Thai authorities have been sensitive about criticism of NW82, described by some visitors as more like a prisoner-of-war camp than a refugee facility. Last year a correspondent for the Asian Wall Street Journal was expelled for several weeks for writing about NW82, and in November Thai officials were angered when visiting U.S. Rep. Harold Sawyer (R-Mich.) deplored both the camp and Thai policy.
Sawyer called conditions at the camp "extremely poor" and said he would press for the release of the five Amerasians. He said he understood but could not accept the "humane deterrence" policy, adding, "I don't think Congress will accept it either."
Now, according to refugee officials, the change in Thai policy on the camp has put the onus on the United States and other western countries to take in the stranded Vietnamese.
"There is some worry now that the resettlement countries won't come through," one western official said. "It's the moment of truth. It's a question of putting their money where their mouth is."
Prasong said the government would close NW82 once the western countries had taken all the refugees deemed eligible for their programs. If any remain, he said, they will be put into the border camps among the Cambodians, where they are technically outside the responsibility of the Thai government.
Prasong said the policy shift affected only camp NW82 and that another 600 Vietnamese living at what relief officials call "exposed sites" along the border will have to stay where they are. The sites include hospitals at the Nong Samet and Nong Chan Cambodian refugee camps controlled by anticommunist resistance groups and the Phnom Chat camp run by the feared Khmer Rouge Communist guerrillas, who ruled Cambodia brutally until ousted by the Vietnamese four years ago.
Prasong insisted that the "humane deterrence" policy remains in force and said he does not expect the NW82 decision to bring a new influx of Vietnamese.
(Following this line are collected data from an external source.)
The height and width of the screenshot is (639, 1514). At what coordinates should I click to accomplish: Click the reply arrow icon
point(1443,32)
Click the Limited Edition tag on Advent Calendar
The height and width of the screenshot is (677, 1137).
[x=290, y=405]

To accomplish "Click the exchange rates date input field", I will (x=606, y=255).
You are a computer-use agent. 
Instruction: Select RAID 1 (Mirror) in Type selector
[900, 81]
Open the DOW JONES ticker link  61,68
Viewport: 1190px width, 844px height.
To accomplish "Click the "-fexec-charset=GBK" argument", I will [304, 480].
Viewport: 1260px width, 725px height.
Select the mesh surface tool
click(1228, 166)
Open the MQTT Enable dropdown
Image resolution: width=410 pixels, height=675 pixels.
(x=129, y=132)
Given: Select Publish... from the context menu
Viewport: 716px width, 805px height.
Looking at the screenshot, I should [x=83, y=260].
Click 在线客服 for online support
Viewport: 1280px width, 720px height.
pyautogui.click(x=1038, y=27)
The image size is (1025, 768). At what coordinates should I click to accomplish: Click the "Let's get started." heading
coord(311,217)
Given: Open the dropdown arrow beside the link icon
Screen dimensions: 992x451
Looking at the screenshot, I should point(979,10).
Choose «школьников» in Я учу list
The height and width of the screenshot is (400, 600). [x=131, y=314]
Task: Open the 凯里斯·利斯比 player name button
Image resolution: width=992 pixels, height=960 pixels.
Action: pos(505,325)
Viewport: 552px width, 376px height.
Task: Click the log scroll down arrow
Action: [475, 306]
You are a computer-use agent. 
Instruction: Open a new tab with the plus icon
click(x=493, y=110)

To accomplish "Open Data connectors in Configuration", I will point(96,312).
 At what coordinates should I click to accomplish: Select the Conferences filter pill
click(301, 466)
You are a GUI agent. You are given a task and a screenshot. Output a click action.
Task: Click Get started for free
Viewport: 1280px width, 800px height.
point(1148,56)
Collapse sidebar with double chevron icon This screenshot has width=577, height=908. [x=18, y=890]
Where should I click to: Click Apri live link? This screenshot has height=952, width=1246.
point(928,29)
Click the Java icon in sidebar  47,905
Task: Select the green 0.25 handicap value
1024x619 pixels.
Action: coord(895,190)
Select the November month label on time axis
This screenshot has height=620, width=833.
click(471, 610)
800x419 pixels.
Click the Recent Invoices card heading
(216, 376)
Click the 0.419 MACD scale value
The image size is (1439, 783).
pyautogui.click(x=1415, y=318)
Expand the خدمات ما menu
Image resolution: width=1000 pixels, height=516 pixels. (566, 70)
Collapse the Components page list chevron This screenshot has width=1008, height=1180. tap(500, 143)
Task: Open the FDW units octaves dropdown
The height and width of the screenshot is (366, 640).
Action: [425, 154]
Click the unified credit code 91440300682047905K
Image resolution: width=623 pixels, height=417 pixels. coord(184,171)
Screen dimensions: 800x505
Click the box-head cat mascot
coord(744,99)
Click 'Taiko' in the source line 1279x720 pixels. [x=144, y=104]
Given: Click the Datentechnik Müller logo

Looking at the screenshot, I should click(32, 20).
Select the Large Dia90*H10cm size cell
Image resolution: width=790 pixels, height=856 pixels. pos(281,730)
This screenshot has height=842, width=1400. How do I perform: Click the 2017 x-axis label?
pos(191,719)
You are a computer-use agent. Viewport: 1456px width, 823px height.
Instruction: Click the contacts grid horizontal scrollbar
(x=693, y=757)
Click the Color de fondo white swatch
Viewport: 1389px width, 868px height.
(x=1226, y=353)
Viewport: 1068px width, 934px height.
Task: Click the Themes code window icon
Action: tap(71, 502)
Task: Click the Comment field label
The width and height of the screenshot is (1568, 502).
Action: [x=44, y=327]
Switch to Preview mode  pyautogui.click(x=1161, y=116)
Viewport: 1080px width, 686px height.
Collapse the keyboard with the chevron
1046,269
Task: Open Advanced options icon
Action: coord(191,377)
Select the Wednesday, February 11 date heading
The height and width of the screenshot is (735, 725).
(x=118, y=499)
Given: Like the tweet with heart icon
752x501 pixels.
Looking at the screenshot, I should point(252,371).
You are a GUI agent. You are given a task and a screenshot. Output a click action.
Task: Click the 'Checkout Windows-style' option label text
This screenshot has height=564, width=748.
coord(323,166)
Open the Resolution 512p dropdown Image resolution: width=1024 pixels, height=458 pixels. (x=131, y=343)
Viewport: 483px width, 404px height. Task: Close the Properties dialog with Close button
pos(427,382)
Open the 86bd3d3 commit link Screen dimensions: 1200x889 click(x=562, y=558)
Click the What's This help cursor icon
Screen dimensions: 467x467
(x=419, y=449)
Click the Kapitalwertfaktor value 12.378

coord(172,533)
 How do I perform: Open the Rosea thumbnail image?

He said that for the time being more than 7,000 Vietnamese boat people who arrived after the humane deterrence policy took effect would continue to be held at the Sikhui camp about 110 miles northeast of Bangkok, and more than 19,000 Laotian refugees would remain at the Na Pho camp in northeastern Thailand.
Prasong said that any new Vietnamese overland arrivals would be denied entry to Thai camps and would have to stay along the border with the more than 200,000 Cambodian refugees living there.
"If the Vietnamese want to resettle in a third country, they should go by orderly departure," he said, referring to the U.N.-sponsored program to fly out Vietnamese emigrants from Ho Chi Minh City. "Why should they risk their lives by walking across the country or sailing in the sea?"
Prasong said the Thai policy has cut arrivals of Vietnamese boat people in Thailand by 50 percent. But it apparently has had no discernible effect on arrivals of "land people," who continued to appear at the border at the rate of 60 to 80 a month last year while the policy was in force.
"People will continue to come; that's a fact of life," said a U.S. official. "Hopefully the number will be small and acceptable to the Thais."
He said he feared that a large new influx might cause the government to reconsider its relaxation of the policy, foreclosing the prospect of extending eligibility for resettlement to other refugees now stuck in limbo in "humane deterrence" camps.
Since the Thais gave foreign embassies permission last month to start screening the Vietnamese at NW82, officials from the United States, Australia, Canada, Malaysia and Finland have begun interviewing them, and France, West Germany and Denmark have agreed in principle to take some in, refugee sources said.